SELECTED PASSAGE ▸
____________

Weston Tate (James Wood) is strung out on alcohol, hounded by creditors, estranged from wife Ella (Kathy Bates), and ruined by bad investments. Ella dreams of selling the farm out from under him for a profit and fleeing to Paris. Their two children Wesley (Henry Thomas) and Emma (Kristen Fiorella), nearing maturity, are troubled by the loss of childhood the dissolution of the farm represents. Each family member claims to live outside the starving class, making references to the full refrigerator and those who are truly hungry. Yet the parents' neglect of basic domestic gestures--fixing a door and buying the groceries--points to inconsolable depression and want. In an act of desperation Ella has a one-night stand with a shyster Realtor, the same who conned her husband into buying a worthless plot of land in the middle of the desert. Returning home she learns that Westin has sold the farm for a loss, and is passed out cold in the barn.

____________

PROVIDED RECORDS ▸

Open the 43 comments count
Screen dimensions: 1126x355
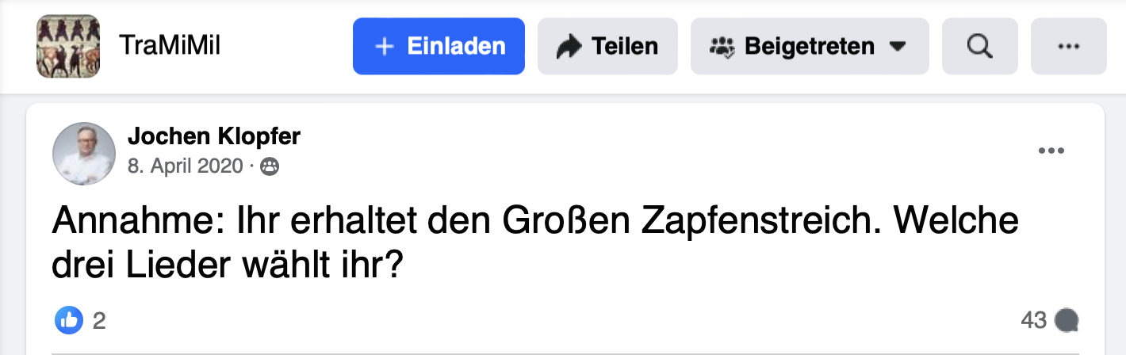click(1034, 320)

____________

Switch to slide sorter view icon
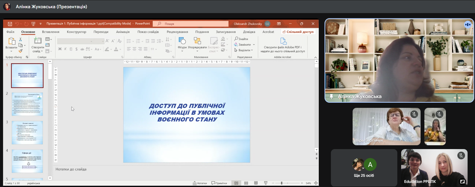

____________

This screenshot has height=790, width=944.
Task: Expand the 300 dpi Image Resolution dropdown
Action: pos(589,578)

____________

AIM OF THE EXERCISE ▸
Reproduce the full plot summary about the Tate family and their farm, word for word. The rows play no part in what you need to do.

RESULT FOR THIS EXERCISE ▸
Weston Tate (James Wood) is strung out on alcohol, hounded by creditors, estranged from wife Ella (Kathy Bates), and ruined by bad investments. Ella dreams of selling the farm out from under him for a profit and fleeing to Paris. Their two children Wesley (Henry Thomas) and Emma (Kristen Fiorella), nearing maturity, are troubled by the loss of childhood the dissolution of the farm represents. Each family member claims to live outside the starving class, making references to the full refrigerator and those who are truly hungry. Yet the parents' neglect of basic domestic gestures--fixing a door and buying the groceries--points to inconsolable depression and want. In an act of desperation Ella has a one-night stand with a shyster Realtor, the same who conned her husband into buying a worthless plot of land in the middle of the desert. Returning home she learns that Westin has sold the farm for a loss, and is passed out cold in the barn.